During the Cold War, the US national security posture was designed to wage two and one-half wars – two major regional conflicts (for instance, fighting a Soviet invasion of Europe), while fighting a “holding action” in a third theater (such as the Middle East) until one of the major conflicts was won, and the military resources used were then reassigned.
When the Soviet Union collapsed, the US sought to take advantage of the so-called peace dividend by downsizing to a more modest “one and a half” war capability. Then 9/11 came, and the US became singularly focused on the “Global War on Terror.” Literally every aspect of the US military industrial complex was refocused on defeating the nebulous “terrorist” foe in Afghanistan, Iraq, Yemen, Somalia, Syria… and more.
The Gulf War of 1991 showed the US at its absolute best, able to project thousands of aircraft, dozens of naval vessels, and some 700,000 troops along with tens of thousands of tanks, armored fighting vehicles, self-propelled artillery, and other support vehicles into a foreign land thousands of miles from their home bases, along with sufficient ammunition, fuel, and other logistics support necessary to sustain this force for the duration of the conflict.
A dozen years later, in 2003, the US invaded Iraq with a much-diminished force, less than one third of what had been assembled in 1991; US military strength was already significantly degraded.
Gone was the massive multi-corps force that had existed in West Germany during the Cold War. Gone, too, were most of the active-duty divisions that had served in the Gulf War.

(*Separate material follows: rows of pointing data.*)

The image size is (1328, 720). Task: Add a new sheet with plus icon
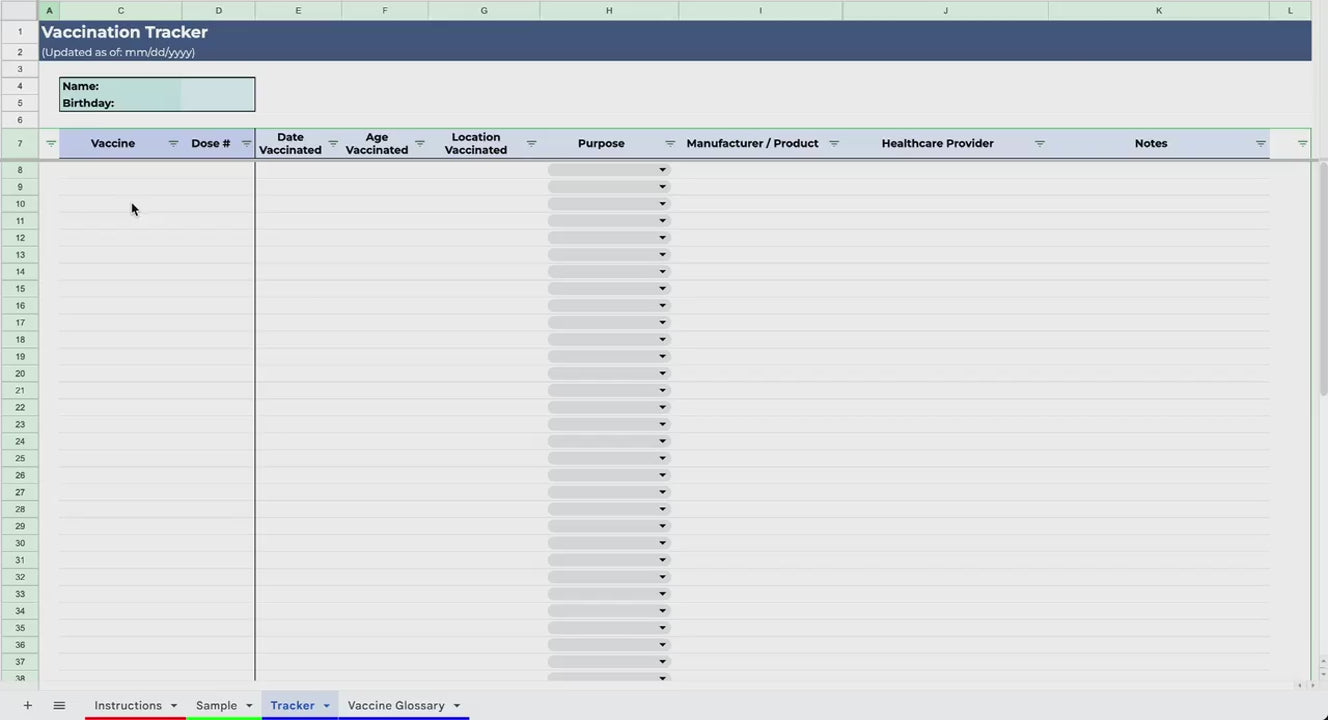(x=27, y=706)
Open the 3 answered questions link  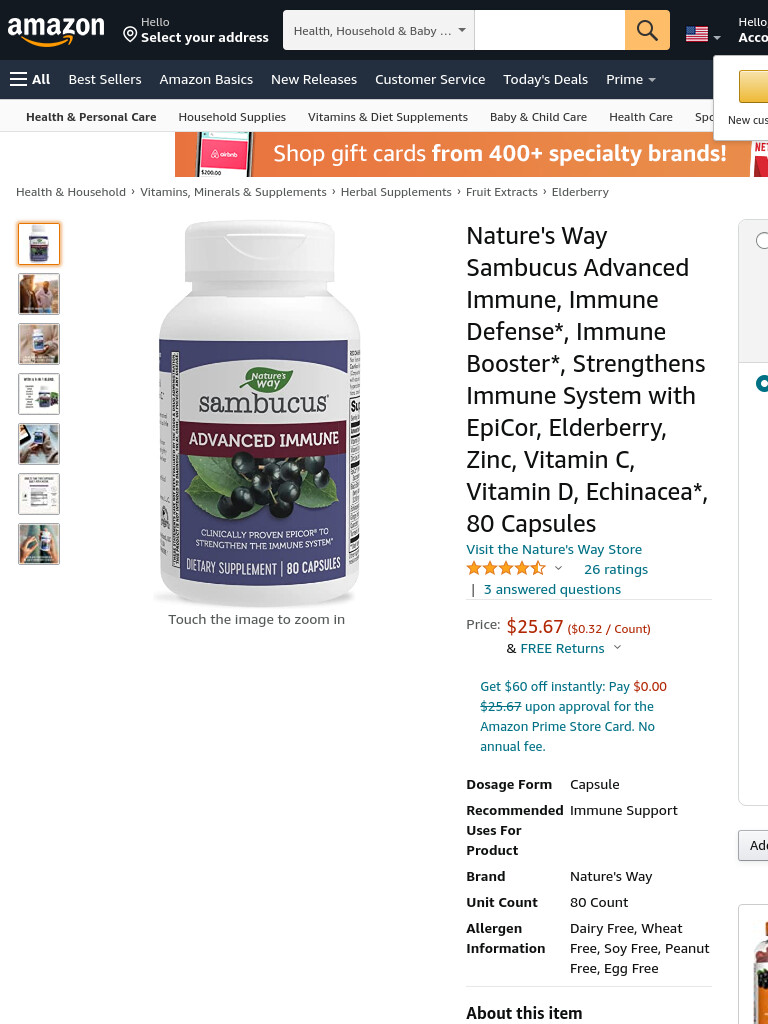click(x=552, y=590)
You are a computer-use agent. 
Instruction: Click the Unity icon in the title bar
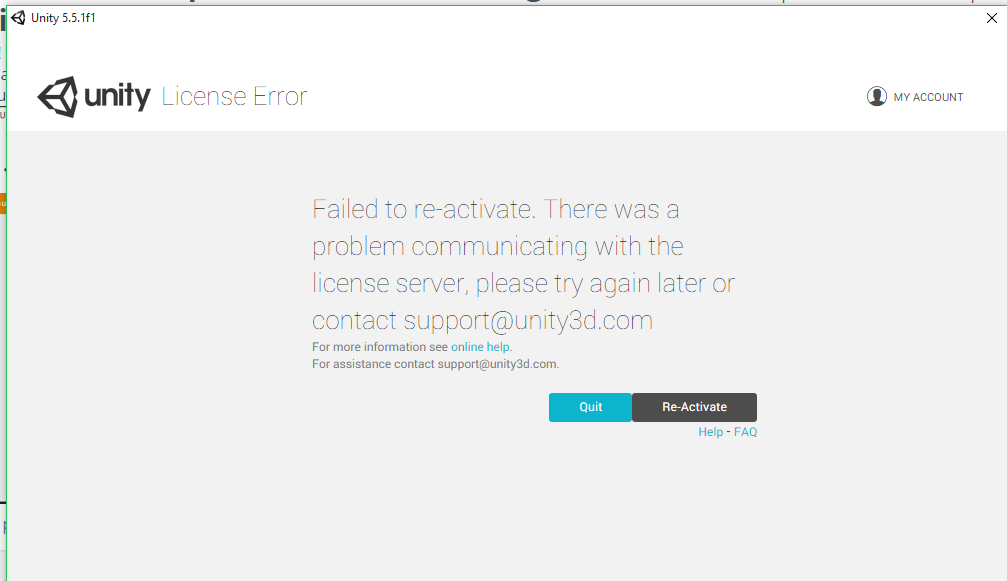point(18,18)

To supplement the diminished active-duty force structure of 2003, the US had to mobilize units drawn from the reserves and National Guard. While these forces were sufficient for the task of occupying Iraq and fighting a counterinsurgency, they lacked any capability to wage the kind of comprehensive large-scale combined arms warfare that was the US military’s bread and butter during the Cold War era.
Moreover, after two decades of non-stop deployments in support of low-intensity conflicts, the active-duty forces of the US Army likewise lost their ability to engage a peer or near-peer force, such as China, Russia, North Korea, or even Iran. Large-scale ground combat was a skillset the US military was no longer organized, trained, or equipped to fight.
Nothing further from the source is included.